The Prussians had a great love for their own primitive racial religion and for their independence; this religion and this independence they considered as inseparable. They inhabited a portion, or what was considered a portion, of the territory of Konrad, Prince of Mazovia, who tried to convert them; but instead of succeeding in his attempt he met with failure, and the Prussians took revenge by invading that part of his territory which was purely Polish and Christian, and which was known as Mazovia, immediately south of and bordering on Prussia, which, as stated already, touched on the Baltic and extended from the Vistula to the Niemen.
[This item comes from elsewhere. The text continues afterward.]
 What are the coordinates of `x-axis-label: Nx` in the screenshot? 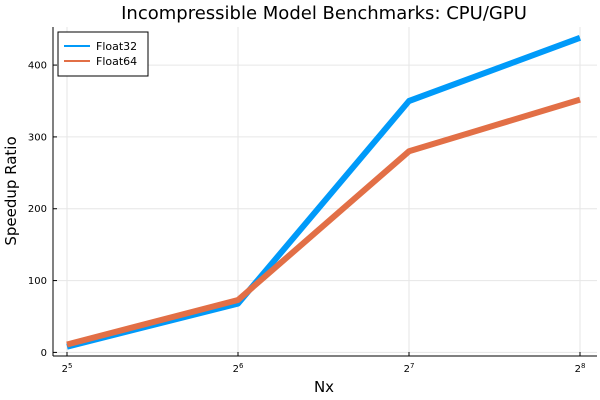 It's located at (324, 387).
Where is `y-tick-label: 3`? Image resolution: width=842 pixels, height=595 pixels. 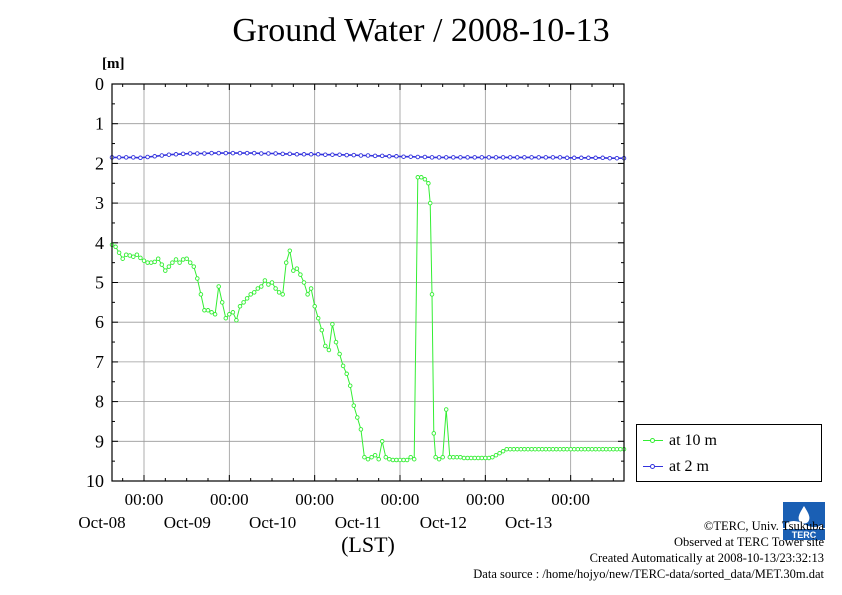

The chief town of Mazovia was Warsaw, which became afterward the capital of Poland.

Among measures taken by Konrad to convert Prussia was the formation of a military order called the Brothers of Dobryn. These Brothers the Prussians defeated terribly in 1224.

In 1226 Konrad called in the Knights of the Cross to aid in converting the stubborn Prussians, and endowed them with land outside of Prussia, reserving sovereign rights to himself, at least implicitly. The Knights, however, intended from the very first to take the territory from Konrad and erect a great German State in the east of Europe on Slav and Lithuanian ruins. They had no intention of performing apostolic labor without enjoying the highest earthly reward for it, that is, sovereign authority.

Before he had received the grant from Konrad, the Grand Master of the Order obtained a privilege from the Emperor Frederick II., who in virtue of his pretended universal dominion bestowed the land which Konrad might give for the use of the Knights, and in addition all territory which the Order could win by conquest.

The work of conquest and conversion began. A crusade against Prussia was announced throughout Europe. From Poland alone went twenty thousand men to assist in the labor.

Soon, however, Konrad wished to define his sovereign rights more explicitly. The Order insisted on complete independence. In 1234 a false[1] document was prepared and presented by the Grand Master to Pope Gregory IX. as the deed of donation from Konrad. The Pope accepted the gift, gave the territory in fief to the Order, informed Konrad, August, 1234, of the position of the Knights, and enjoined on him to aid them with all means in his power.

Konrad of Mazovia was in an awkward position. He had brought in of his own will a foreign power which had all western Europe and the Holy See to support it, which had, moreover, unbounded means of discrediting the Poles; and these means the Order never failed in using to the utmost.

In half a century after their coming the Knights, aided by volunteers and strengthened by contributions from the rest of Europe had subjugated and converted Prussia, and considered Lithuania and Poland as sure conquests, to be made at their own leisure and in great part at the expense of Western Christendom.

This was the power which fell at Tannenberg.

The German military Order of The Teutonic Knights, or Knights of the Cross, was founded in Palestine in 1190 to succeed an Order of Knight Hospitallers, also German, which was founded about 1128.

  1. Dzieje Narodu Polskiego Dr. A. Lewicki, p. 82, Warsaw, 1899.